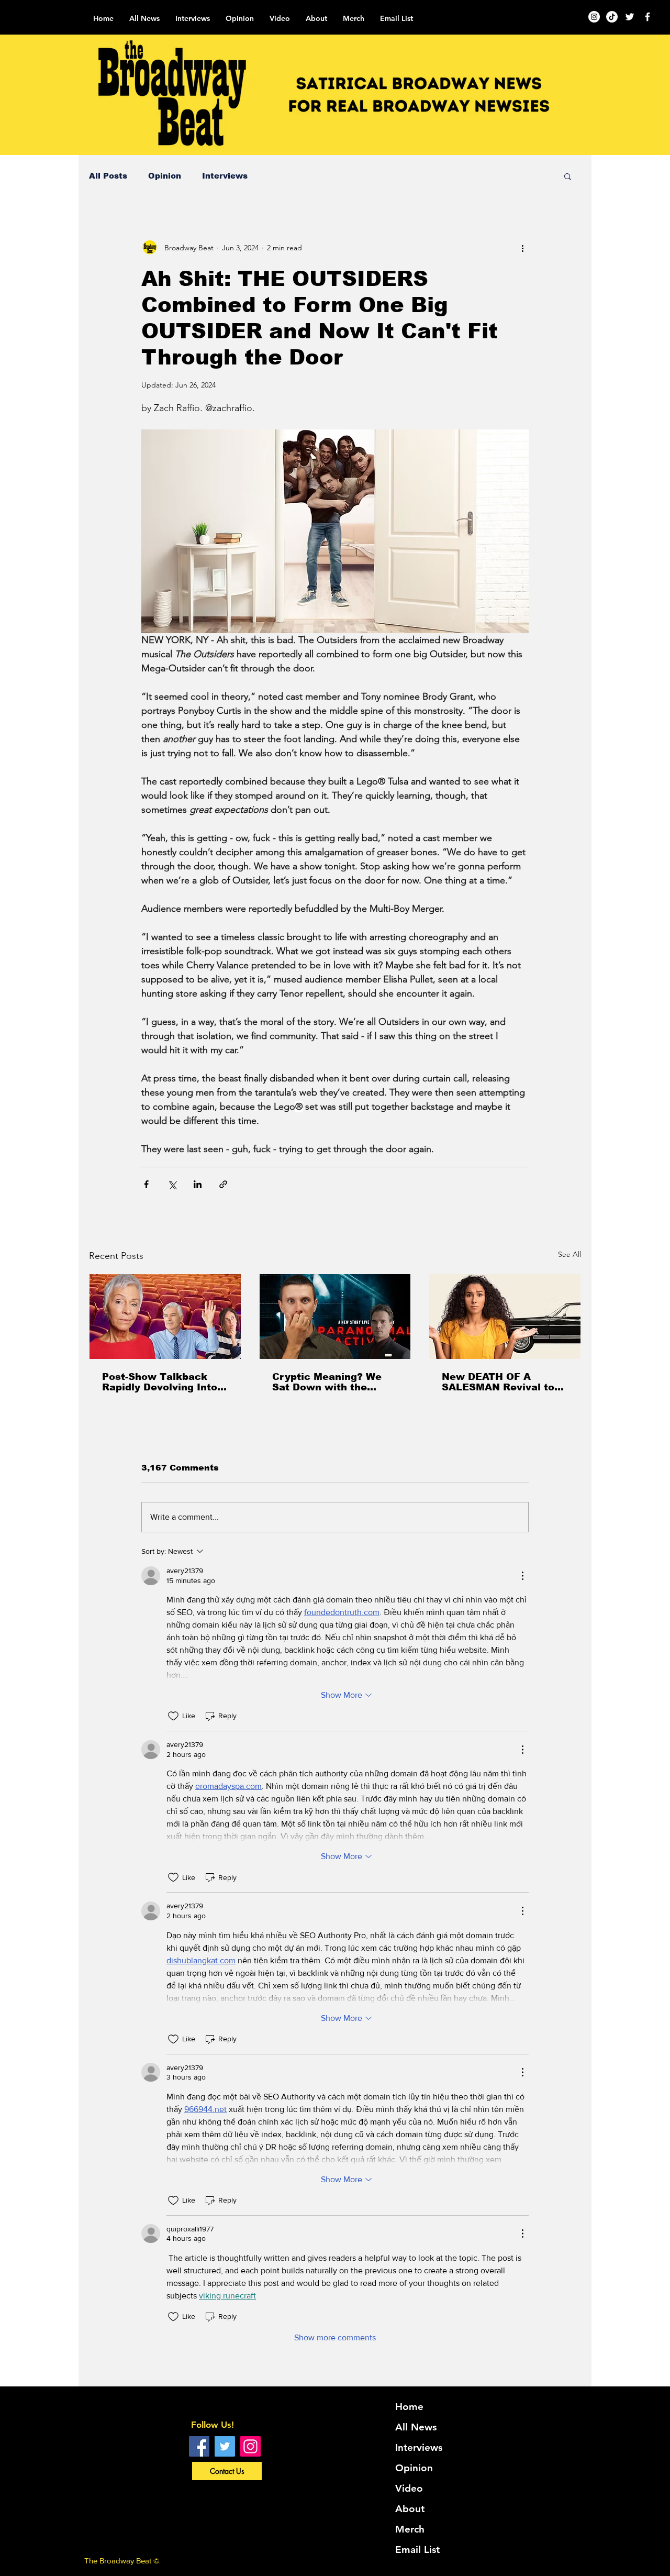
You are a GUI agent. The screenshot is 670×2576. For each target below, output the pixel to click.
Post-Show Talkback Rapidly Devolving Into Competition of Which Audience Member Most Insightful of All (162, 1382)
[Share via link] (223, 1184)
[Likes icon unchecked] (173, 1716)
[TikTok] (612, 17)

What is required - What the records say must be written out exactly, with none of their pictures.

Final answer -
You are a GUI agent. The screenshot is 670×2576. For each target below, output the pixel to click.
Post-Show Talkback Rapidly Devolving Into Competition of Which Audience Member Most Insightful of All (162, 1382)
[Share via link] (223, 1184)
[Likes icon unchecked] (173, 1716)
[TikTok] (612, 17)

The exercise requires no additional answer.